After a couple of days in a purpose-built resort I get twitchy, and eager to leave. Their rhythm is out of kilter. In high season there are no weekends as such, each day is ground-hog Saturday night. For plenty that’s part of their attraction. It just doesn’t do it for me.
However, I’m not looking down my nose at them; I get their appeal. The best do what they do exceedingly well – provide a much needed relief from the drudgery of work and, especially if you’re a Brit, gloomy and cold weather.
In some ways they can have far less of a negative impact on a destination than the one an influx of tourists from city-sized cruise ships has. Take the Canary Islands for example. Nothing really existed where a lot of the purpose-built resorts have been developed. Ironically the ingredients which attract sun-seeking holidaymakers now are the ingredients which kept locals from settling there in numbers in the past – lots of sunshine and a lack of rain. Away from the resorts, traditional life continues much as it has done for aeons.
Purpose-built resorts have personalities which are a glaring contrast to that of traditional towns, you can feel/spot the difference within seconds of setting foot in a place; before you set foot in them now thanks to the richness of information/images we have at our fingertips.
And yet a phrase which I regularly enquire of my laptop screen after reading certain questions on travel forums is “you do know you’re staying in a purpose-built resort don’t you?”
Maybe a significant amount of people don’t.
Why else would anyone who’s staying somewhere such as Tenerife’s (unfairly) infamous Playa de las Américas ask “I love eating where the locals eat, good traditional food of the Canaries. Any suggestions on where to go?”

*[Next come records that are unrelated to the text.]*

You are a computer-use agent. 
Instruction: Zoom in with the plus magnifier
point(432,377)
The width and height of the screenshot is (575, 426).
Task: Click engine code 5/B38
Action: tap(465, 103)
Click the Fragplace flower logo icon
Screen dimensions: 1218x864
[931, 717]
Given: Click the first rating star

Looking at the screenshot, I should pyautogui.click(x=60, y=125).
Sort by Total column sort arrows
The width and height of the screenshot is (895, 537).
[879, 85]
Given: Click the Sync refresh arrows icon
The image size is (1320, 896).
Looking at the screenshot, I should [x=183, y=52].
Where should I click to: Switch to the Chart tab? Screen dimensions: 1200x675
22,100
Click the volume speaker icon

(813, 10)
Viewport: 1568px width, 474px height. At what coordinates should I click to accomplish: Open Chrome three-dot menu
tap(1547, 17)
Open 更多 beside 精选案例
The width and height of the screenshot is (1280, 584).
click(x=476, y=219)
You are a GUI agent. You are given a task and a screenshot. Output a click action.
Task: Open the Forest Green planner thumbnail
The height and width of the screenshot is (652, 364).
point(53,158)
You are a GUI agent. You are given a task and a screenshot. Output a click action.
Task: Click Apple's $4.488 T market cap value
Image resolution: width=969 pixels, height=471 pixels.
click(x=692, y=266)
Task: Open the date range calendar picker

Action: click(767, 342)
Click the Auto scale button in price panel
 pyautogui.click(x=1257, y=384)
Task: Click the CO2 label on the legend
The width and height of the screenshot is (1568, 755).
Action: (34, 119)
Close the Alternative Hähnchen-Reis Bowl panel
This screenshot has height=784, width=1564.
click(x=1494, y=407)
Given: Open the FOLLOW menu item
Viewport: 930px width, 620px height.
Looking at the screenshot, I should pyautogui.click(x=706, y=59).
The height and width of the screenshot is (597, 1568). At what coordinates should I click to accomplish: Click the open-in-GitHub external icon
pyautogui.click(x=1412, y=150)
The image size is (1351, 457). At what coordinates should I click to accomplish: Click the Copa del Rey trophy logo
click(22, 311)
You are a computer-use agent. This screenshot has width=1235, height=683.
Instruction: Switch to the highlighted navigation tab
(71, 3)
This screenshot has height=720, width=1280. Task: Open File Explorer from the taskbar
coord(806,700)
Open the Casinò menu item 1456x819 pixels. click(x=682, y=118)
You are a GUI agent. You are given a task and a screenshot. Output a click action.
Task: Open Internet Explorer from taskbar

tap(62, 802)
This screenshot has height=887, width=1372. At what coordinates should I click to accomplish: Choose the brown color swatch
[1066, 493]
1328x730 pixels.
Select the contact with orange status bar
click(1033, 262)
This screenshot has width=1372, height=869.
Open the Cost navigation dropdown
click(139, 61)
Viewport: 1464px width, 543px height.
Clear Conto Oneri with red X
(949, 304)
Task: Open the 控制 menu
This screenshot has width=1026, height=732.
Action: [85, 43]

“Not Playa de las Américas,” would be my advice, followed by. “If you love eating where the locals eat why on earth did you choose to stay in a purpose-built resort?”
This sort of question is common, and found on Tripdavisor’s resort forums across the world.
“Whenever I travel I always like to try local food. Can anyone tell me where in (enter resort of your choosing here) I can try really good traditional food.”
The traditional food question is the most popular, but there are plenty of variations – people asking about traditional and cultural events, local customs taking pace, gastronomic routes… all sorts of things which often come as standard in traditional towns but rarely ever, unless staged for tourists, in purpose-built resorts.
It baffles me why anyone who books a holiday in one would expect to find authenticity – you don’t book Playa de las Américas in the hope of stumbling across a historic and atmospherically quaint little tapas bar full of locals. It’s simply not going to happen.
There will be holiday-seekers who have been fooled. In the past it was by those travel brochures which described resorts constructed a few decades previously as being “picturesque fishing villages”. Now some travel websites have taken over the mantle of getting creative with resort descriptions.
But I don’t buy it for most of the ‘seeking authenticity in a purpose-built resort’ brigade.
A recent survey of 2,000 Brits by Club Med found 41% of participants had lied about trips abroad. 17% lied about exploring the area beyond their hotels, when they’d never actually set foot outside the place.
The likely answer to the question about whether people know they’re staying in a purpose-built resort is of course they do. I suspect the questions they ask are designed to show other people they’re interested travellers when the reality is they’re really not.